I still don't see big losses for the monolines. I keep thinking about where my thinking is wrong; I just don't see it. Let's revisit this issue (refer to Ambac's CDO document for reference; all charts and tables are from that document). Ambac has other exposures but I think we should just look at CDOs and CDO-squareds, since that is where the problems are.

The above charts break down the CDO exposure. The BBB and BIG exposures only amount to around $4.3 billion. Even if they were written down to zero (there should be some positive recoveries) you are looking at $4.3 in billion losses. How about the highly rated segments?

I am still maintaining my faith (to a large degree) in Ambac's internal ratings. As long as Ambac is still rating securities as A or higher, I think I am comfortable with them. Yes, they can--and some will--get downgraded but my thinking is that most of the bad events have already started unfolding. The following shows the securities that I feel are a big threat:

I highlighted some items that are worth noting. The big question marks are the CDO-squareds, which in total amount to $2.5 billion, and McKinley Funding III, which totals around $1.2 billion.

The CDO-squareds are going to be close to a total loss. The actual performance will come down to recoveries I think. The CDO-squareds have high attachment points but they are almost entirely mezzanine CDOs (as underlying collateral) so the picture is not so bright here.

The McKinley Funding III security is pretty big and is a concern. Analysts asked about this in the conference call and, well, all we can do is wait and see.

There are a whole hoard of others who have been deteriorating and are now rated around A. These will determine the future of the company. The reason I am still reasonably bullish is because until these drop into the BBB (or below) area, I just don't know how someone can say there are going to be massive losses.

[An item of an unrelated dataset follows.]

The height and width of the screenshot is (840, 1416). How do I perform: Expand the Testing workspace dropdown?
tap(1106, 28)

The other thing to note is that the Markit ABX Home Equity indices are stabilizing--or at least it seems that way. The ABX indices likely indicate a worse picture than what the monolines are exposed to (since monolines should have some skill in picking lower risk over higher risk--that's what insurance companies do; and have higher attachment points). Nevertheless, we can look at it as a market pricing indicator.

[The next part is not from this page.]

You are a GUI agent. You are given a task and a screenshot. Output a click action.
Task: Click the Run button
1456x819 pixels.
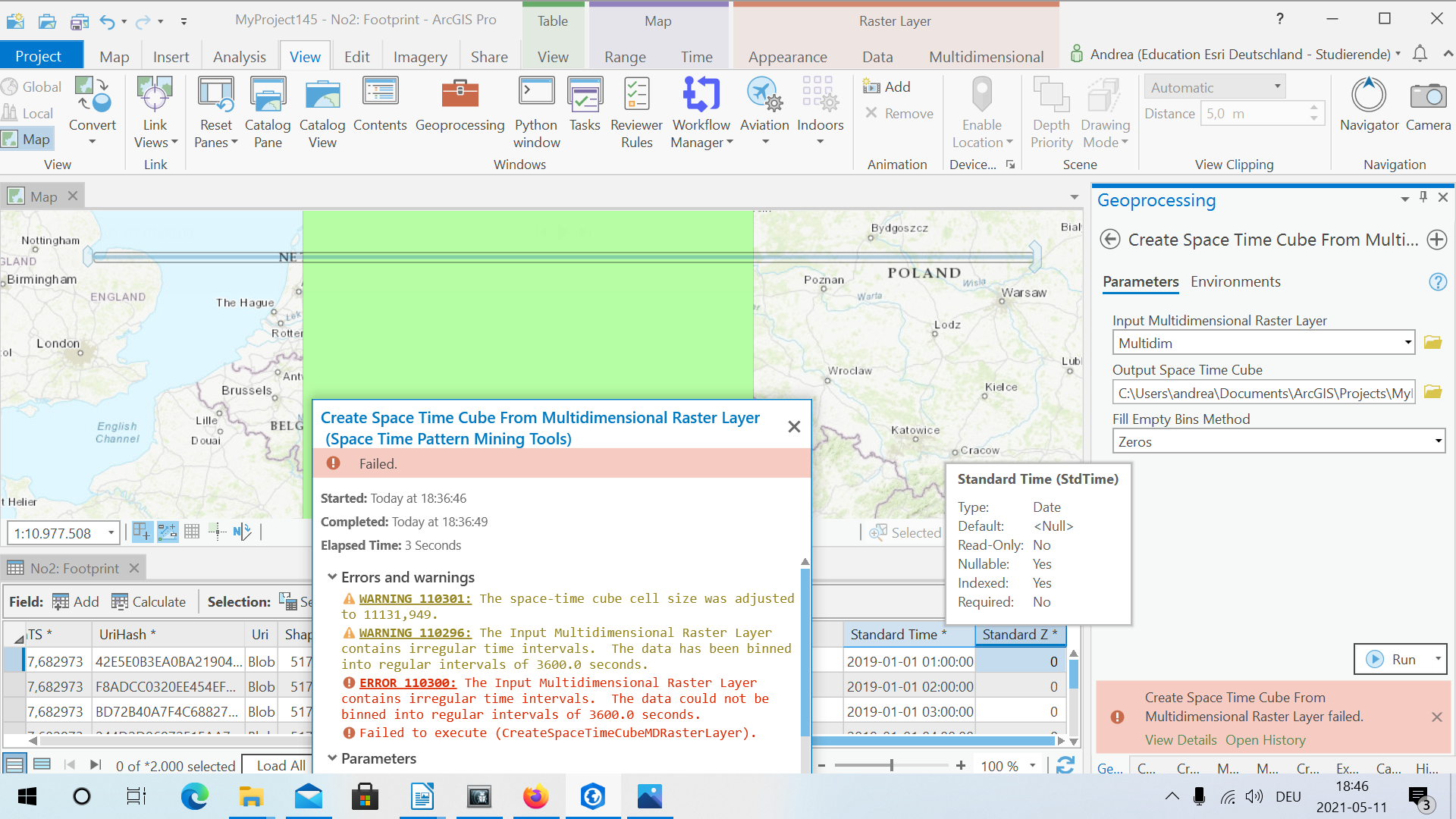1392,659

Here are some Markit ABX index charts. I just picked a few from 2006 and 2007 to gauge the situation.

It's hard to say for sure but the 2006 stuff looks to be stabilizing, while the 2007 indices are still showing weakness. The BBB-rated indices, especially from 2007, shows massive losses. It remains to be seen what transpires over the next few months. There are some economic stimulus being directed at citizens that may lower the subprime default rates (eg. tax rebate, interest rate cuts). We just need to wait and see what happens with the economy.

Decision for Shareholders

If someone purchased one of the weak monolines recently, they have to make a decision on whether to sell and take a loss, or to hold. Some can also try hedging by buying puts but I don't know much about options and don't know how expensive they are. I entered late so I feel less of a panic and am willing to hold for the time being. My view has always been to wait for a few months and see how the subprime default situation unfolds. The big surprise to me was the fact that Ambac didn't raise the $1.5 billion I was expecting.

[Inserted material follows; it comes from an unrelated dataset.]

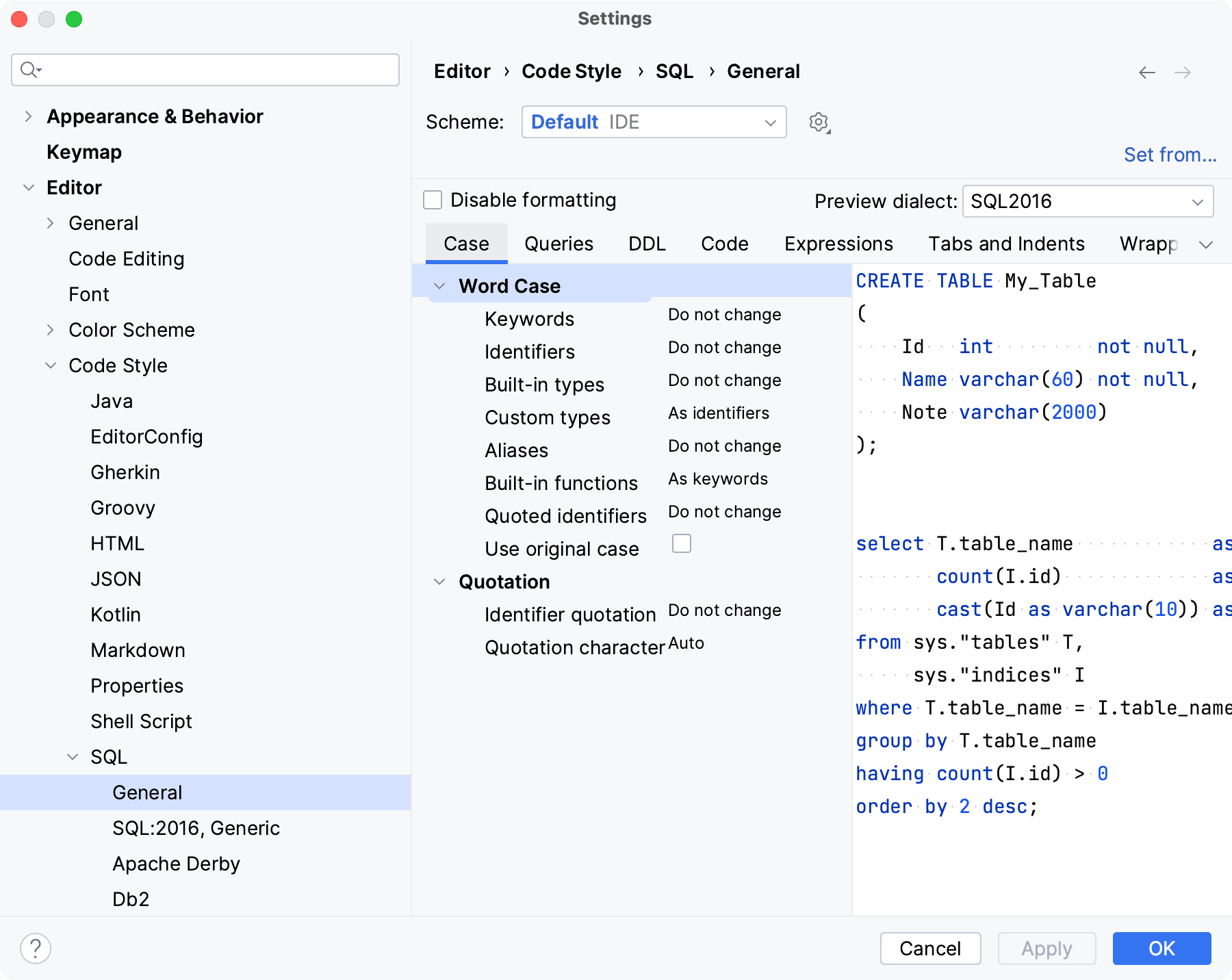Expand the General section under Editor
This screenshot has width=1232, height=980.
click(x=50, y=222)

I hate to say it, but if the monolines recover, Neanderthal may have sold almost right at the bottom around $5 (actual bottom was around $4.50 I think). If one is to exit the position now, it should be based on the belief that things are going to deterioriate; don't do it just because it is getting scary. The fact that Bill Ackman will be releasing a new report should not influence your view much. He is an activist investor and will do things like that. If one is concerned, they can also come up with a hard limit and set a stop-loss order and forget about it. The stock has a possibility of gapping down but that's a risk you take.